The rate of new FAs increased through 2007, but is about the same per month in 2008 as in 2007 (or even slightly lower). However that rate is still about 60 per month, or about twice as many new FAs per month as featured FAs that month. Featuring two articles per day wouldn't clear the backlog, but would at least keep it approximately constant. =]
There is also a statistics page:
http://en.wikipedia.org/wiki/Wikipedia:Featured_article_statistics
That page shows the change in FAs per month (taking into account the number of demotions through the featured article review process), though for the purposes of looking at the number of pages in the queue for the main page, it is the number of new FAs that matters. It would also help to know what the current backlog is.
That list is here:
http://en.wikipedia.org/wiki/Wikipedia:Featured_articles_that_haven%27t_been...http://en.wikipedia.org/wiki/Wikipedia:Featured_articles_that_haven%27t_been_on_the_Main_Page
Though it hasn't been updated since 1 September 2008 (as it says on the page).
And the process for selecting the TFA is here:
http://en.wikipedia.org/wiki/Wikipedia:Today%27s_featured_article/requests
Apologies if this has all been mentioned earlier. I've only just joined the mailing list.
The last time this came up on-wiki, I said something along the lines of trying to encourage directing more people towards portals or the featured content portal:
http://en.wikipedia.org/wiki/Portal:Featured_content
But that is, admittedly, a very different reading experience to the Main Page, and anything other than the Main Page will get far less click-throughs. But there must be *some* way to showcase our best articles other than having various lists. Possibly the *other* ways of distributing the TFA (the RSS feed and the e-mail feed) could be expanded with less worries about screen space.
How much are those distributions methods (e-mail, RSS) used by the public?
For past discussions on the FA page queue, see:
http://en.wikipedia.org/wiki/Wikipedia_talk:Today%27s_featured_article/reque...

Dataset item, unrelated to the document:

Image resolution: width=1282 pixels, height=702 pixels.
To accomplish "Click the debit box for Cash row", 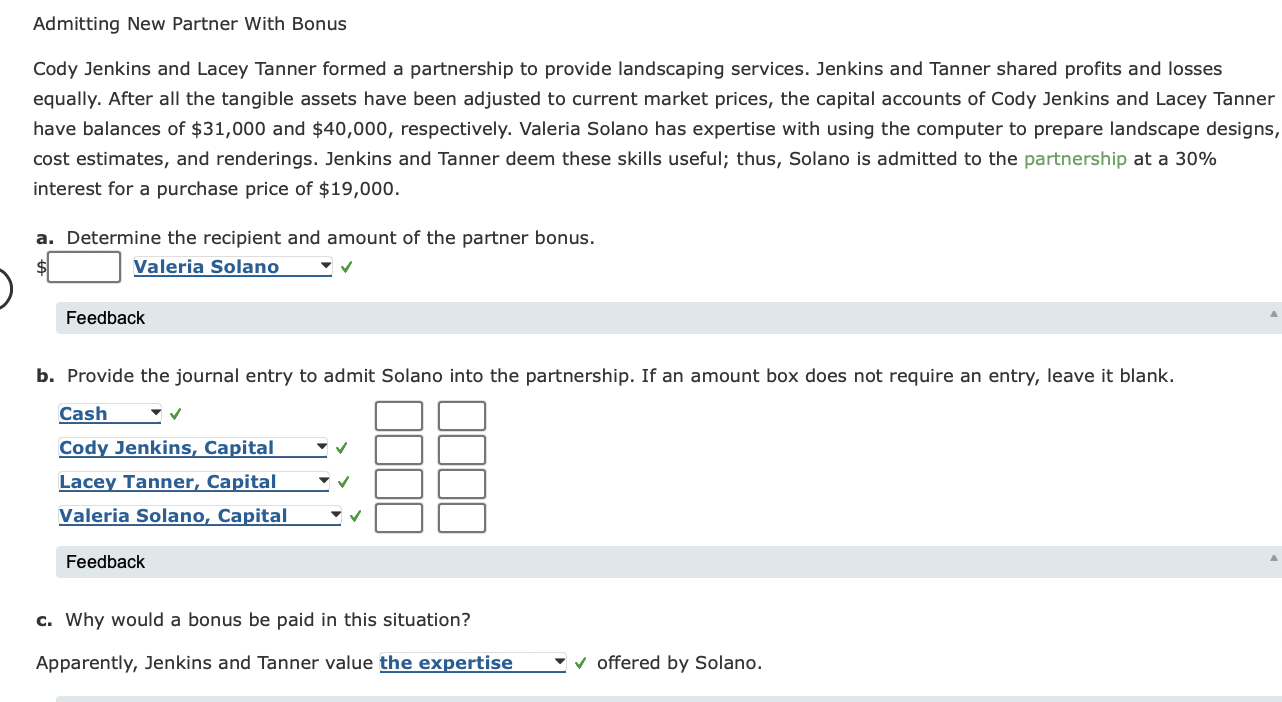I will (x=399, y=416).
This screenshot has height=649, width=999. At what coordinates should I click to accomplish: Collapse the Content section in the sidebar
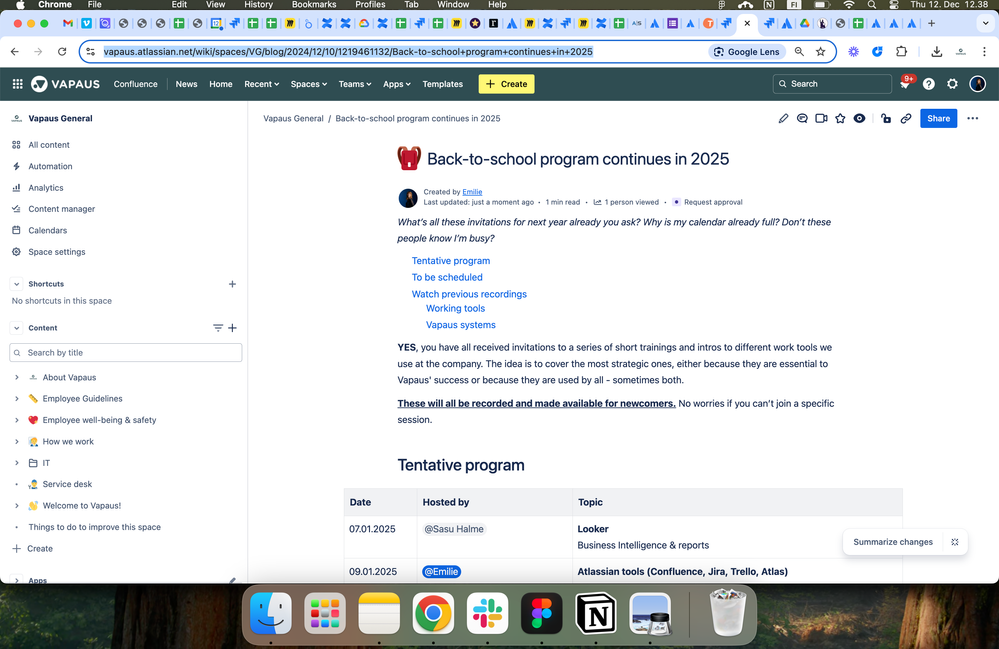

The really big debate (leading to the reform of the request page) was at "Discontinuing the use of this page", though this was all back in May 2007, so things may have changed:
http://en.wikipedia.org/wiki/Wikipedia_talk:Today%27s_featured_article/reque...
Some examples of sections in that discussion, or following that discussion, are:
(1) http://en.wikipedia.org/wiki/Wikipedia_talk:Today%27s_featured_article/reque...
"Make it clear they can't all be TFAed"
Marskell said: "The fact is that if we don't do some version of two per day we have to accept that close to 50% of promotions are never going to make it to the main page. The stats speak for themselves: net FAC increase is 35 to 40, while FAR consistently removes 15 to 20; that's a gross of about 55 per month, and thus 25 surplus." Marskell 12:00, 16 May 2007 (UTC)
(2) http://en.wikipedia.org/wiki/Wikipedia_talk:Today%27s_featured_article/reque...
"Some more thoughts"
(3) http://en.wikipedia.org/wiki/Wikipedia_talk:Today%27s_featured_article/reque...
"Promote existing pages to increase exposure of featured content"
(4) http://en.wikipedia.org/wiki/Wikipedia_talk:Today%27s_featured_article/reque...
What is the second most-visited Wikipedia page"
Of particular note, I think, is what Sandy said at one point (agreeing with Marskell):
"Not all FAs will appear on the main page. Period. Are people really writing FAs for that purpose? Weird — I would really think a number one rank on Google would do the trick [...]" SandyGeorgia 15:14, 16 May 2007 (UTC)
That is a fair point, though I still think that imaginatively using *all* the FA content we have in multiple ways (repackaging it according to the audience), rather than having an excessive focus on the Main Page, would help to raise the profile of Wikipedia's best articles still further.
Carcharoth
PS. Sorry if more than one post gets through - a mix-up between gmail and googlemail domains.